A quick story in the importance of database-level validations...

At Transparent Classroom, teachers are allowed to react to photos uploaded by parents with either a Heart or a Thumbs Up.

Much like Facebook, you can only have reaction for a post. If you click Heart and then Thumbs Up, it will change your reaction rather than create a new one.

A simple solution to this on the server side could look like:

def create
  if (reaction = @post.reactions.find_by user: current_user)
    reaction.update! code: params[:reaction]
  else
    @post.reactions.create! user: current_user, code: params[:reaction]
  end
  # ...
end

A pretty common pattern, but there's a sneaky race condition in this code. Can you find it?

Our users were able to find it. Turns out that a combination of clicking different reactions in rapid succession, combined with the database occasionally being slightly slower, means that the system can break.

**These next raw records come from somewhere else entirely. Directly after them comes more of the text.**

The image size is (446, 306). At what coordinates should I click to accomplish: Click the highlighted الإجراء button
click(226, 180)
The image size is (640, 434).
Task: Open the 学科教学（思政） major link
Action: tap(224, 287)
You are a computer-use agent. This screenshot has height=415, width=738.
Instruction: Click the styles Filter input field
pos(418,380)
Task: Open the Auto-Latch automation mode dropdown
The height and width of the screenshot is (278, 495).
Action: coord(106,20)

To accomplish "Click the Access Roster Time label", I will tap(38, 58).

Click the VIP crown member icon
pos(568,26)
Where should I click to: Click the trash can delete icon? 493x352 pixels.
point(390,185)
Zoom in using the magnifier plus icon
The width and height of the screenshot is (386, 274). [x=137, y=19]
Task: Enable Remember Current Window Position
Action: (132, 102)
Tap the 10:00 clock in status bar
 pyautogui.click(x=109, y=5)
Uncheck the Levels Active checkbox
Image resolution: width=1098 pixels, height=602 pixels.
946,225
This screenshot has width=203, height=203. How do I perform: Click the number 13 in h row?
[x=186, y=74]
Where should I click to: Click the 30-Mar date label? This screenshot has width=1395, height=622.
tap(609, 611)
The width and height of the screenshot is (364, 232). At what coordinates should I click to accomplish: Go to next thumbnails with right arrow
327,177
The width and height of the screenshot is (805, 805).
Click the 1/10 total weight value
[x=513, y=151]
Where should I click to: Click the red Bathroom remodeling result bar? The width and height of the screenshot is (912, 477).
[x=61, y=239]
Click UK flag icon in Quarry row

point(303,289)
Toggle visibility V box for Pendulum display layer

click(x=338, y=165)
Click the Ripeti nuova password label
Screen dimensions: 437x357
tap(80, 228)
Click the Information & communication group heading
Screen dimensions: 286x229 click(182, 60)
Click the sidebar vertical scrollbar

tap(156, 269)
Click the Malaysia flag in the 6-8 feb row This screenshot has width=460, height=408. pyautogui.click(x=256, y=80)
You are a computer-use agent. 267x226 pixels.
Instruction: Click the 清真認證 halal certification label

If a sleep 3 was added before @post.reactions.create! it's easy to trigger. On the first request, the DB is checked for the presence of a reaction, finds none, and then starts the (artificially slow) process of creating a reaction. Meanwhile, a second request comes in, similarly doesn't (yet) find a reaction in the DB, and also starts to create a different reaction for the same post.

🤦‍♂️

Luckily, we had put a Rails model validation on our Reaction:

class Reaction
  validates :user_id, presence: true, uniqueness: { scope: :post_id }
  # ...
end

What could've led to bad data in the system instead simply triggered a 500 that we could detect and recover from.

Remember kids: latency is the root of many system errors. Even a simple system like ours (no distributed systems, simple lookup, a couple lines of code, etc.) can have edge cases that are easy to miss but likely to encounter.

Latency is exceptionally hard to account for correctly, and it takes a lot of extra time and careful design. We generally don't have the luxury of going slowly and meticulously designing every new feature or system. We move fast, so a decent middle ground is to add validations to protect against bad data and then to fix bugs due to latency when they're triggered in the real world.